## About this task
Go to the line that contains "Viewport: 1005px width, 711px", then write out that line and all that follow to the end of the listing, exactly and without pictures.

## The data

________________

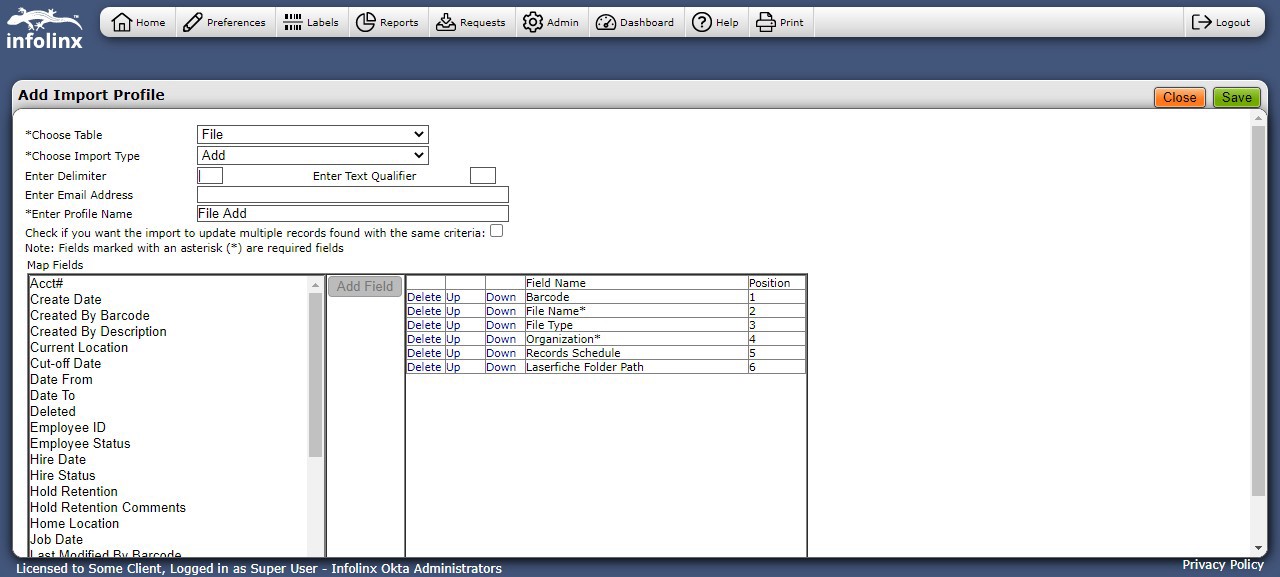Viewport: 1280px width, 577px height.
Task: Click the Logout icon
Action: point(1201,22)
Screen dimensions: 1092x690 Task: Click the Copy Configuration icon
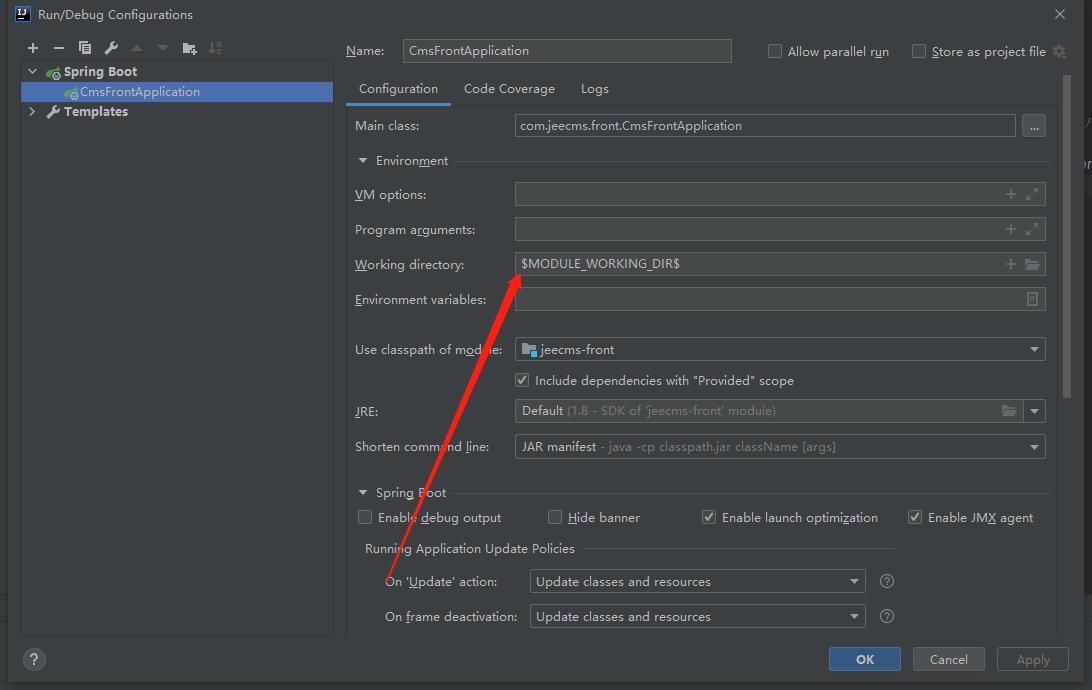pos(85,48)
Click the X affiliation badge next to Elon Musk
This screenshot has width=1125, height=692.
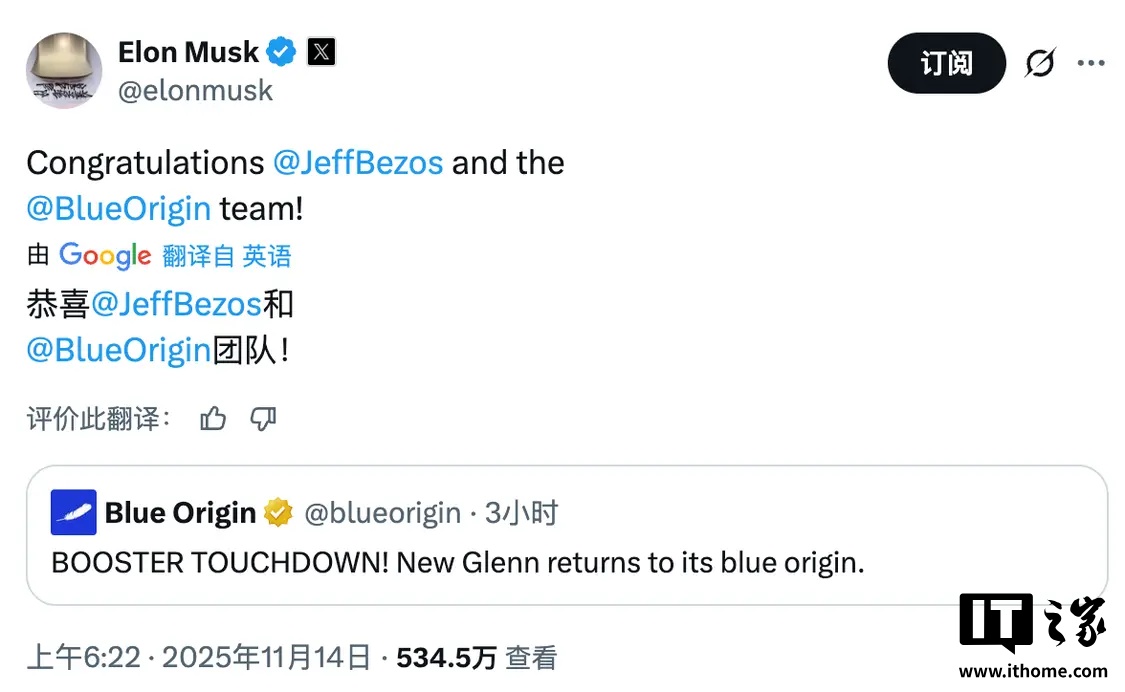[320, 51]
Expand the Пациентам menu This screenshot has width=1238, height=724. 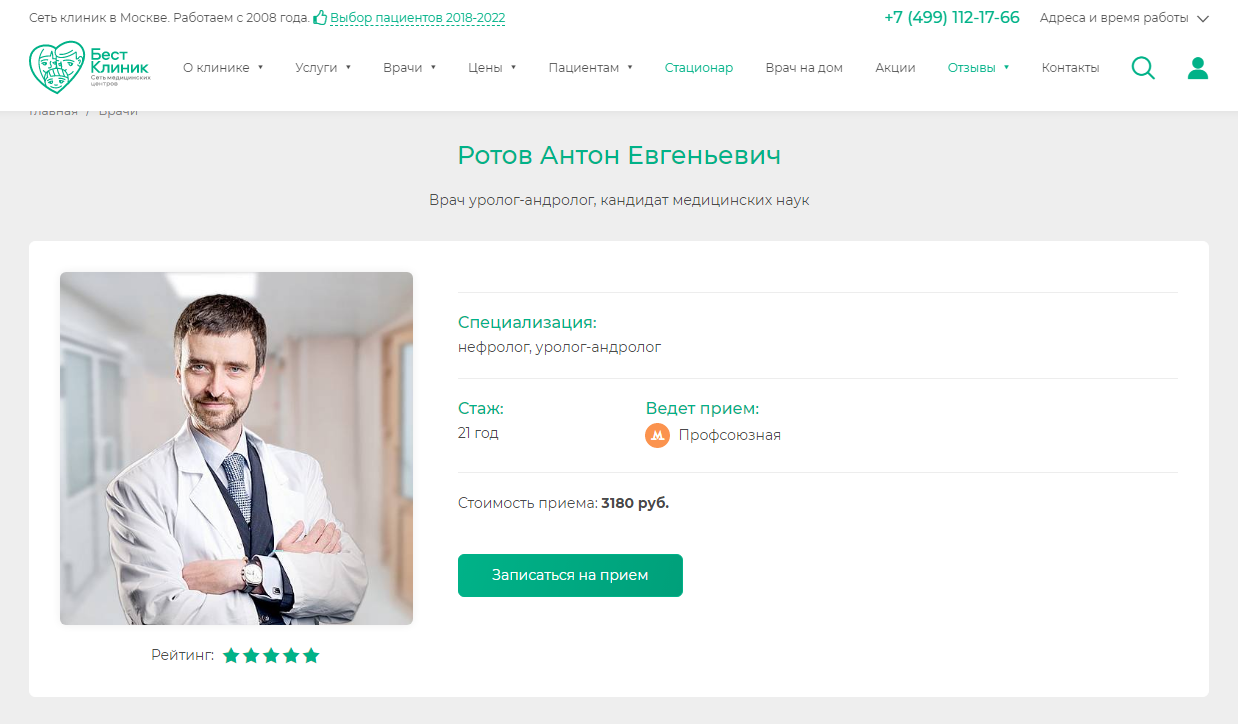point(590,68)
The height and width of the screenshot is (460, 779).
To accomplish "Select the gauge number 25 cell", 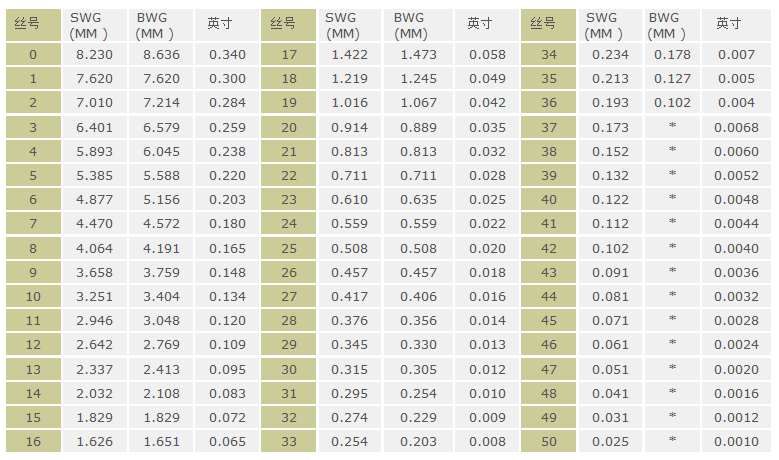I will point(289,248).
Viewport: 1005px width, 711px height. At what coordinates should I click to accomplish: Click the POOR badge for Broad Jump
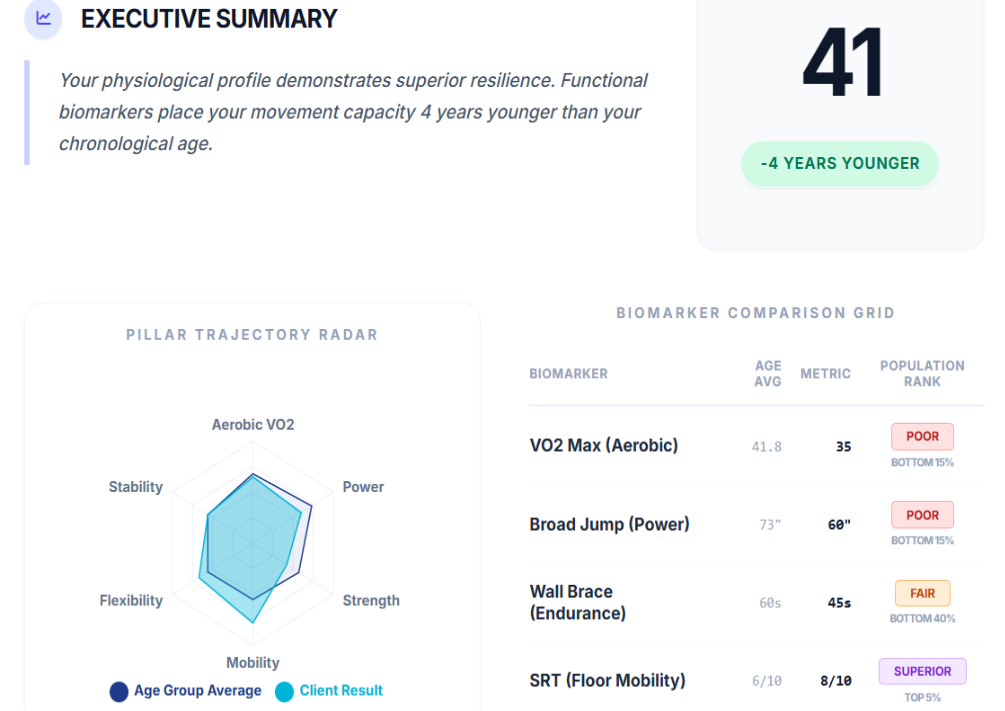[922, 515]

________________

## Solution for this problem
Viewport: 1005px width, 711px height. At what coordinates should I click to accomplish: Click the POOR badge for Broad Jump
[922, 515]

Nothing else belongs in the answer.